Around 1800, their chimneys got smaller, they sat a foot off the ground and the front windows started dropping down from the roof. The nine-over-six window gave way to six-over-six. Cut granite replaced stone as the foundation material of choice.
The reason for the smaller chimney? Benjamin Thompson, also known as Count Rumford. A Loyalist born in Woburn, Mass., he was a British military officer who, like his friend Benjamin Franklin, liked to experiment with heat and light. He designed a smaller, more efficient fireplace that became popular–and didn’t need huge chimneys.
Around 1830, Cape Cod houses began using brick for their foundations. Windows had dropped from the roof by a foot every 10 years. The houses also got taller, so by 1830 windows measured 4 feet down from the roof. Panes got bigger, either two over two or one over one.
Then as Puritanism faded, people began to decorate Cape houses. They’d add a set of fluted Federal pilasters, for example, or a Greek Revival pediment.
5. They’re energy efficient. The early settlers took full advantage of those giant fireplaces by building low ceilings to conserve heat. They also generally built houses so they faced south for maximum sun.
ZeroEnergy architect Stephanie Horowitz explained how energy efficiency results from the overlapping pine shingles, low roofline and short overhangs. The shingles insulated and waterproofed the house, while the low profile gave it less exposure to the cold and the wind.
“The short or absent overhangs allow us to wrap a house with continuous insulation. In other styles, longer overhangs can create a thermal bridge at a notoriously weak point where the roof meets the wall,” she told NewEngland.com in 2015. “Not so with a Cape.”
6. They experienced a revival in the 20th century because of one man. Architect Royal Barry Wills gets credit for resuscitating the Cape Cod house beginning in the 1920s. Born in Melrose, Mass., in 1895, he graduated from MIT with a degree in architectural engineering. He got a job as a design engineer for Turner Construction, working on commercial buildings.

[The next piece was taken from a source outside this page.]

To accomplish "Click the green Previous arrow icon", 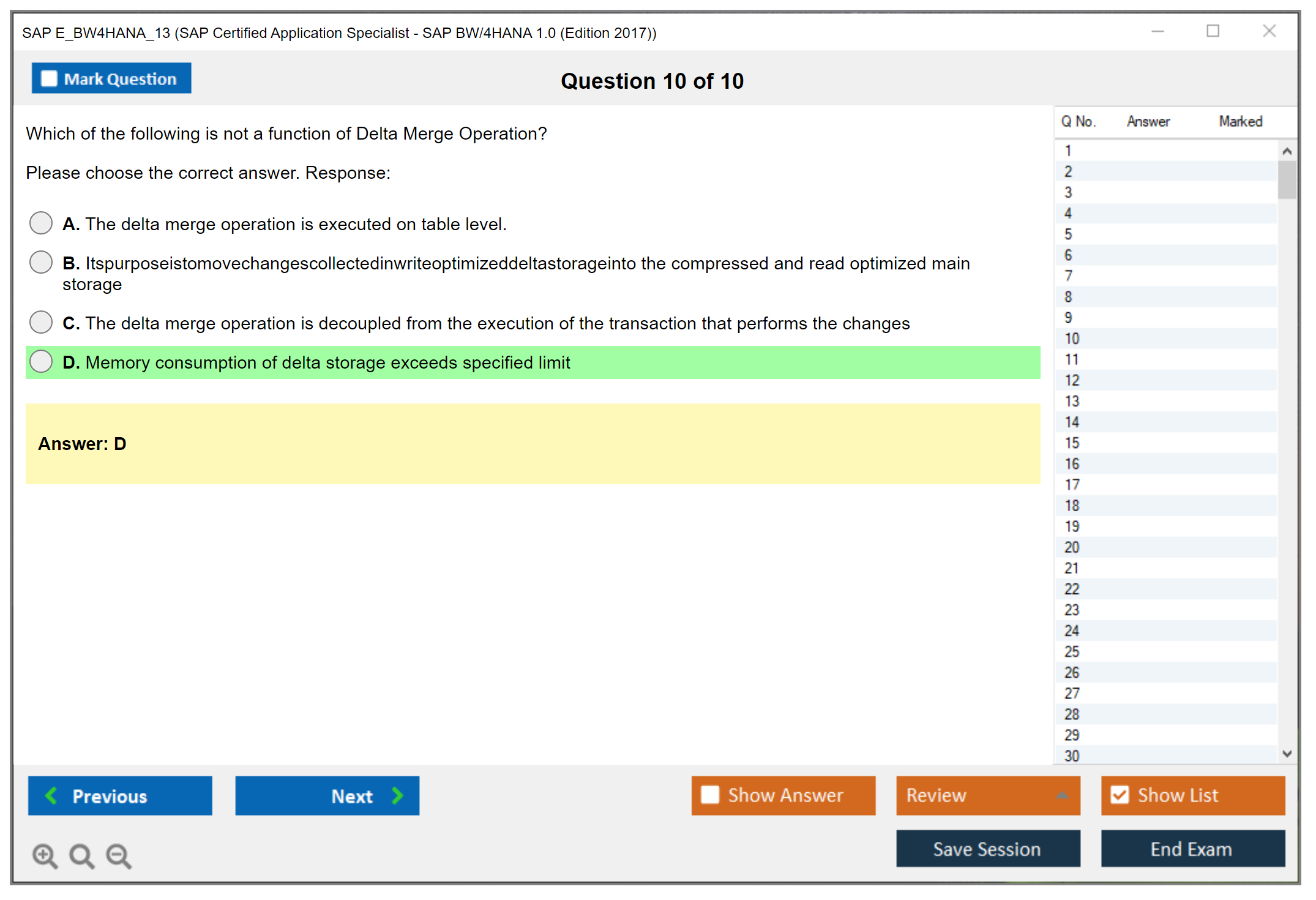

But he loved residential architecture, and he designed houses on the side. He also submitted architectural drawings to the Boston Transcript and answered readers’ questions about architecture. The publicity got him commissions. He then obtained his architect license and opened an office on Beacon Hill. Wills designed houses until Jan. 10, 1962, the day he died.
He designed many of his firm’s 2,500 houses in the Cape Cod style. But he added dormers, garages, bathrooms, closets, heating vents and refrigerator nooks. And he anticipated Levittown by designing a 300-house development for defense workers in Springfield during World War II.

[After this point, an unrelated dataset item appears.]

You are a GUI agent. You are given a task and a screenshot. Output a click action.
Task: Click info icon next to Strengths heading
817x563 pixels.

His influence went beyond the houses he designed. Wills wrote eight books, including “Houses for good living” in 1946. He lectured extensively and received many awards.

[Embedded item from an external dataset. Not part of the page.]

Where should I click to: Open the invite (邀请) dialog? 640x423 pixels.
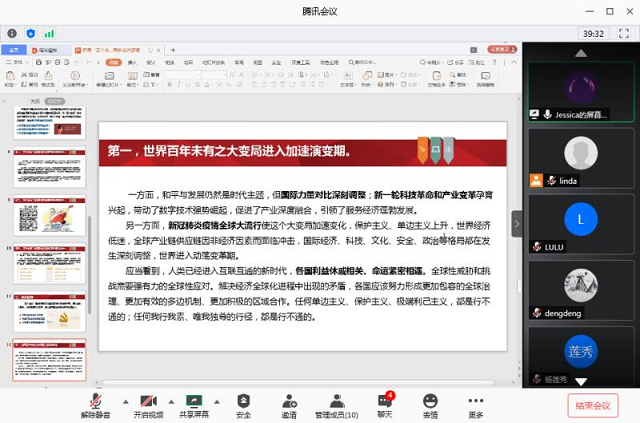coord(289,400)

In 1938, Life magazine sponsored a contest in which Wills and Frank Lloyd Wright each designed a house for a middle-class family. Wright entered one of his Usonian designs, Wills a Cape Cod house. Wills beat out Wright. The family selected his design and built their house in Edina, Minn.
Fashionable architecture firms had little use for Wills’ traditional houses, but he didn’t care. He understood the appeal of the Cape Cod house. They’re “as unpretentious as they are livable,” he said. “Carping critics may poke fun at their rambler roses, picket fences and stately elms, but such things spell home to us.”